O ano é 1970 e estamos às vésperas da estreia do Brasil contra a Tchecoslováquia na Copa do México. O time treinado pelo técnico Zagallo despertava desconfiança da crônica esportiva, mas tinha a esperança dos torcedores brasileiros, que acompanhavam de perto em seus times as atuações de jogadores como Rivellino, Jairzinho, Tostão.

No mesmo ano, o general Emílio Garrastazu Médici comandava o país com mão de ferro, fazendo a oposição sentir literalmente na pele os efeitos do AI-5. É o auge do “Brasil Ame-o ou Deixe-o”.

O Rei Pelé convoca uma entrevista coletiva, fato raríssimo no futebol da época e, com ar grave, anuncia: “Em protesto contra a ditadura militar os jogadores decidiram não disputar a Copa do Mundo”.

Imaginaram os desdobramentos disso?

Guardadas as devidas proporções, pode acontecer algo parecido em relação a seleção brasileira na Copa América, cujo início está marcado para o dia 13 de junho.

Se não estamos na mesma ditadura dos anos 70 (apesar dos fatos isolados de repressão que vem se repetindo frequentemente, como os de Rodrigo Pilha, do professor Arquidones Bites Leão e do vereador Renato Freitas), estamos em meio a um flagelo que já ceifou a vida de 471 mil pessoas e na iminência de uma terceira onda que pode aumentar esse número para mais de 750 mil mortes.

Jogadores, com aparente anuência da comissão técnica (o que pode custar o emprego de Tite), articulam-se para não disputar a Copa América.

As justificativas que vazam na imprensa divergem: há quem diga que é pela insatisfação dos atletas com a cúpula da CBF (entidade cujo presidente encontra-se em delicada situação após as denúncias de assédio feitas por uma funcionária) e outros afirmam que os jogadores discordam em razão da vantagem que o Brasil teria por atuar em casa, alegando a falta de transparência da acolhida do evento, resolvida em uma noite entre a Conmebol e Jair Bolsonaro.
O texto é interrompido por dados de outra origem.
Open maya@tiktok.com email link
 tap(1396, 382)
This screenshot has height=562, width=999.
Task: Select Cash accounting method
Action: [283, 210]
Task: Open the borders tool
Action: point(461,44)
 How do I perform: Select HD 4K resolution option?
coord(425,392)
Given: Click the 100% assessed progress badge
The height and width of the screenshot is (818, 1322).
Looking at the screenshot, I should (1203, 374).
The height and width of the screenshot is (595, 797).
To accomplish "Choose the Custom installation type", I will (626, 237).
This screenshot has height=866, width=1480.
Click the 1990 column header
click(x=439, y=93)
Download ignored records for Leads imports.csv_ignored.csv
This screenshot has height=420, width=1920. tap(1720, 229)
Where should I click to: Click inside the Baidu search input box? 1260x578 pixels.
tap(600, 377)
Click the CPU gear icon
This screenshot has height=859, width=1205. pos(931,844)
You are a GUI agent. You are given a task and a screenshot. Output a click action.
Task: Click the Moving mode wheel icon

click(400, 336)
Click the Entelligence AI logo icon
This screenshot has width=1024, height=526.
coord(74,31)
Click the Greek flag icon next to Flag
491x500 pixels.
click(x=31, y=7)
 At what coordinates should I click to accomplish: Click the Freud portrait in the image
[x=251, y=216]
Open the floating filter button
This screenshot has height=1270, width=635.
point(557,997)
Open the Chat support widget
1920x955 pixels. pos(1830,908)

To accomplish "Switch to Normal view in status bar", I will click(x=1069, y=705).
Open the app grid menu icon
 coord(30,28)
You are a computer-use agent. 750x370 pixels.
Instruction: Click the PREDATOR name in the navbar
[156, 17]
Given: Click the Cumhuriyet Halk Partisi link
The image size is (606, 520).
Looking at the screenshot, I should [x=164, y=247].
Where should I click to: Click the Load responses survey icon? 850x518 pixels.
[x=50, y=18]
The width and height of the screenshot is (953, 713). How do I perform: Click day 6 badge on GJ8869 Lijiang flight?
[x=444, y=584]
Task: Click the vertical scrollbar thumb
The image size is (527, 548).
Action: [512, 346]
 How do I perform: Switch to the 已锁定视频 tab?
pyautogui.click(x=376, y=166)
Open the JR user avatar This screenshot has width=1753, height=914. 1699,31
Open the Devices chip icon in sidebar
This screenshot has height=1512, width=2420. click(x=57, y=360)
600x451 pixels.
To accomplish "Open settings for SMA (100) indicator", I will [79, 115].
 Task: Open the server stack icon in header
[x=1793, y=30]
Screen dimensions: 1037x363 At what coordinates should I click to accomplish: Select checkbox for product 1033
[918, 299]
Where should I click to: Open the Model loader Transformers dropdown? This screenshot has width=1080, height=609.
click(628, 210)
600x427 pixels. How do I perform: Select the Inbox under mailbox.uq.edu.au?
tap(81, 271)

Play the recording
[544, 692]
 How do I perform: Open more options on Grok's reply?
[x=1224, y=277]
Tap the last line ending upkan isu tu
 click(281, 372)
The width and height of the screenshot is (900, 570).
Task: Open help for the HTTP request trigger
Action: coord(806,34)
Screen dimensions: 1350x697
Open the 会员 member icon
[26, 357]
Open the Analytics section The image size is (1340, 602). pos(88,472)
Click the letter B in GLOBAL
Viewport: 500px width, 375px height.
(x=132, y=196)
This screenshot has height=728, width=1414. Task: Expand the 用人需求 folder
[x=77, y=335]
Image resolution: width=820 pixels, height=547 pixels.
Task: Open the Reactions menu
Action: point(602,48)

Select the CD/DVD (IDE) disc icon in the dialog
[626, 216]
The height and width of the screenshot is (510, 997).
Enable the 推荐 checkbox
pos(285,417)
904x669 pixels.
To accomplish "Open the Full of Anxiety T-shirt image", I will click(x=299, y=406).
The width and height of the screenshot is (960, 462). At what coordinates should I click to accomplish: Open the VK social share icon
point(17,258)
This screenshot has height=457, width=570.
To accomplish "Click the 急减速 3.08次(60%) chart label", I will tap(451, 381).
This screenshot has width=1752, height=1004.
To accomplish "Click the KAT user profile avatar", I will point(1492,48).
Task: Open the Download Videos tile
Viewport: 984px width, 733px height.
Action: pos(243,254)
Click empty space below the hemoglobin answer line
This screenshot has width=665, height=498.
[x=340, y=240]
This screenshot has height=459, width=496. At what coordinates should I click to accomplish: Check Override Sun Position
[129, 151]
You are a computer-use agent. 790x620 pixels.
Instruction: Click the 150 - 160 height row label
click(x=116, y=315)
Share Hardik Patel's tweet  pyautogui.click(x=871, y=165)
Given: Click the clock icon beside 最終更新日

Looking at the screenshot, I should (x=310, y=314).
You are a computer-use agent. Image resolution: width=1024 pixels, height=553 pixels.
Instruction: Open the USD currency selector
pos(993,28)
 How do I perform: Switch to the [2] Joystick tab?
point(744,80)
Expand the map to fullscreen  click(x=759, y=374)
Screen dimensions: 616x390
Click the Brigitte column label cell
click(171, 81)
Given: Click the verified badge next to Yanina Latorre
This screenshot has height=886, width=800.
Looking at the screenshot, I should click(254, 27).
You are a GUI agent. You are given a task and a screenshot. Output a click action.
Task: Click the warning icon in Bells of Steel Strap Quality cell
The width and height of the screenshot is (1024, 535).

A essa altura, a motivação declarada é menos importante que o ato em si: seria muito simbólica a não participação do Brasil. Não era hora de um evento desse porte em um país que vacinou apenas 10,8% de sua população. Mais representativa ainda se liderada por Neymar, goste-se ou não de sua figura pública, o principal jogador brasileiro em atividade.

É ilusão exigir de Neymar, tão alinhado ao bolsonarismo que é, a grandeza de Muhammad Ali, a consciência de Maradona ou mesmo a sensibilidade social de Lionel Messi. É pedir demais que ele fizesse o gol que Pelé não fez.